The balanced chemical equation for the reaction is as follows:
Ba(OH)2 + 2HBr → 2H2O + BaBr2
Now let's break down the problem step by step:
1. Calculate the amount in moles of HBr present initially:
Given concentration of HBr = 0.5000 M
Volume of HBr solution = 400.0 mL = 0.4000 L
Using the formula: moles = concentration × volume
moles of HBr = 0.5000 M × 0.4000 L = 0.2000 mol
2. Since the reaction between Ba(OH)2 and HBr is a 1:2 ratio, we can determine the number of moles of Ba(OH)2 that reacted:
From the balanced equation, we see that 1 mole of Ba(OH)2 reacts with 2 moles of HBr.

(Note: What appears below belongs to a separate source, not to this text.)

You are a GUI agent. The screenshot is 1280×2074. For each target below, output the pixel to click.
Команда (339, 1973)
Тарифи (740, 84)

Therefore, moles of Ba(OH)2 = 0.2000 mol ÷ 2 = 0.1000 mol
3. Next, we need to find the concentration of NaOH:
Given concentration of NaOH = 0.5000 M
Volume of NaOH solution used = 120.0 mL = 0.1200 L
Using the formula: moles = concentration × volume
moles of NaOH = 0.5000 M × 0.1200 L = 0.0600 mol
4. Since NaOH reacts with BaBr2 in a 1:1 ratio, and BaBr2 is formed from the reaction between Ba(OH)2 and HBr, the moles of NaOH used in the titration are equivalent to the moles of Ba(OH)2 initially present. Therefore, moles of Ba(OH)2 = 0.0600 mol.

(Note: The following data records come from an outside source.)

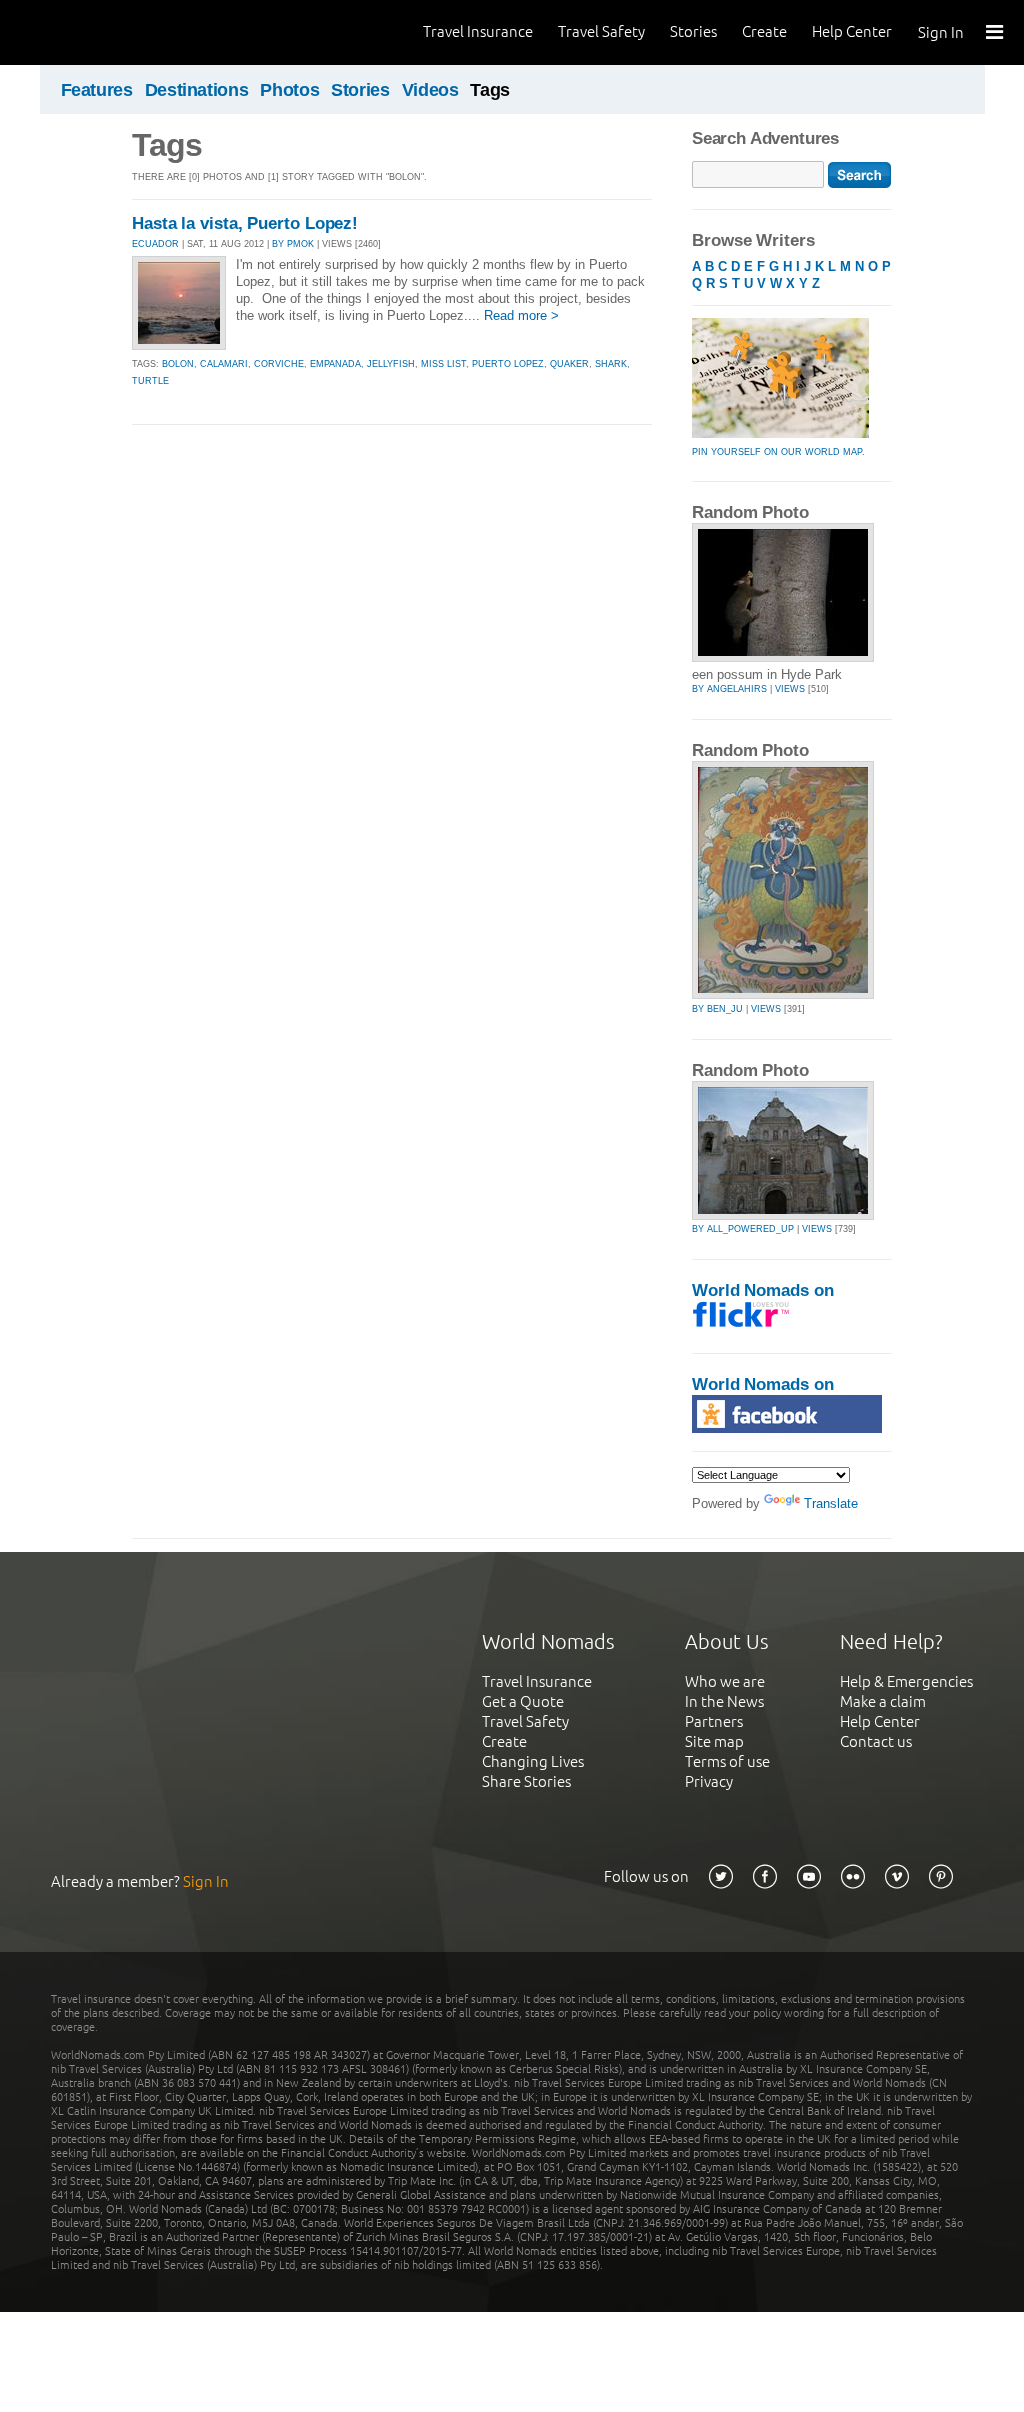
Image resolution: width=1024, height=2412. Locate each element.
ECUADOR (155, 244)
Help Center (852, 31)
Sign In (941, 32)
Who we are (725, 1681)
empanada (335, 364)
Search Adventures (765, 138)
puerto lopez (508, 364)
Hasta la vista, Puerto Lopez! (245, 223)
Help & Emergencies (906, 1681)
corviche (279, 364)
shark (611, 364)
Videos (430, 90)
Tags (490, 90)
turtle (150, 381)
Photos (289, 90)
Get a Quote (523, 1701)
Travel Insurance (478, 31)
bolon (178, 364)
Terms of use (727, 1761)
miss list (443, 364)
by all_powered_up (743, 1229)
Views (790, 689)
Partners (714, 1721)
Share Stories (526, 1781)
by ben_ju (717, 1009)
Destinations (197, 90)
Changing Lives (533, 1761)
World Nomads (105, 32)
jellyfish (391, 364)
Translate (831, 1503)
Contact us (876, 1741)
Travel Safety (601, 31)
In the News (724, 1701)
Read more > (521, 315)
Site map (714, 1741)
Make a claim (883, 1701)
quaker (569, 364)
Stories (693, 31)
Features (97, 90)
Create (764, 31)
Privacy (709, 1781)
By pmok (293, 244)
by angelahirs (729, 689)
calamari (224, 364)
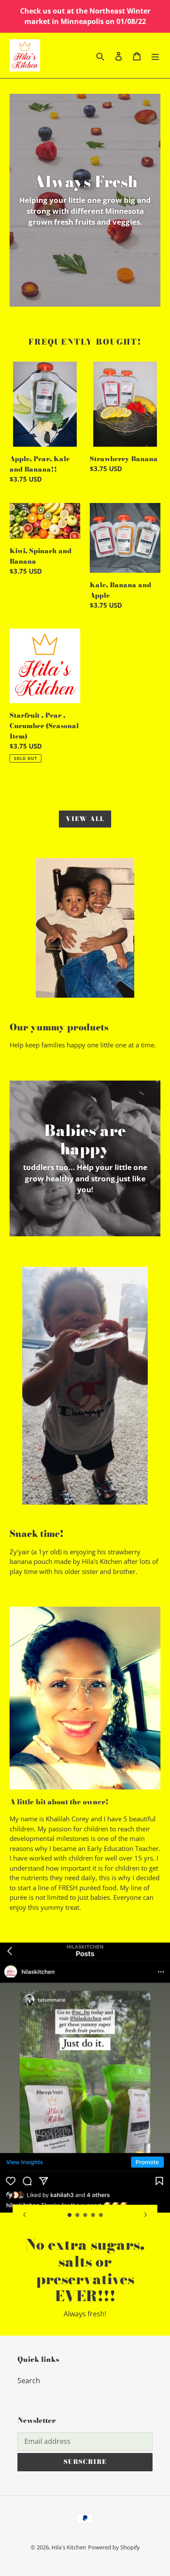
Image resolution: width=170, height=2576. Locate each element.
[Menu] (155, 55)
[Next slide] (145, 2214)
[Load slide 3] (85, 2215)
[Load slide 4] (93, 2215)
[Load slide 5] (101, 2215)
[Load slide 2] (77, 2215)
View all (85, 819)
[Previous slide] (24, 2214)
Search (28, 2380)
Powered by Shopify (114, 2547)
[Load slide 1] (70, 2215)
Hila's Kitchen (68, 2547)
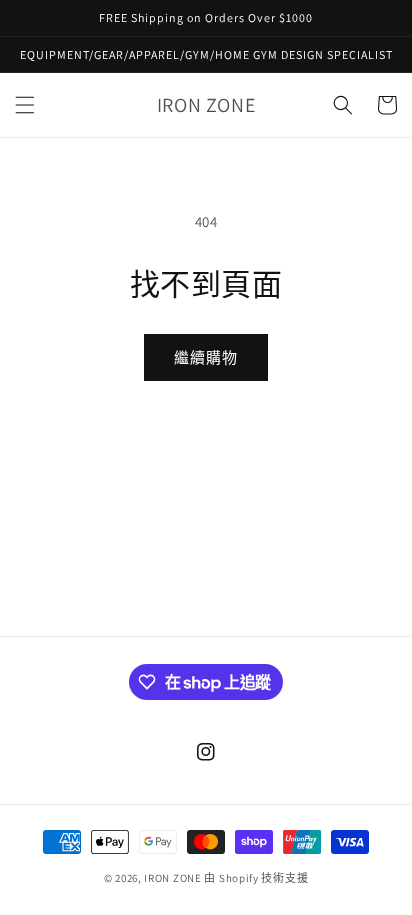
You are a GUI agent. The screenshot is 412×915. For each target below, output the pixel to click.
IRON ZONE (172, 878)
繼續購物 (206, 357)
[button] (25, 105)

5. Calculate the molar mass of Ba(OH)2:
Ba = 137.33 g/mol
O = 16.00 g/mol
H = 1.01 g/mol
Molar mass of Ba(OH)2 = (137.33 g/mol) + 2 × (16.00 g/mol + 1.01 g/mol) = 171.35 g/mol
6. Calculate the mass of pure Ba(OH)2 in the sample:
mass = moles × molar mass
mass = 0.0600 mol × 171.35 g/mol = 10.28 g
Therefore, the mass of pure Ba(OH)2 present in the sample is 10.28 grams.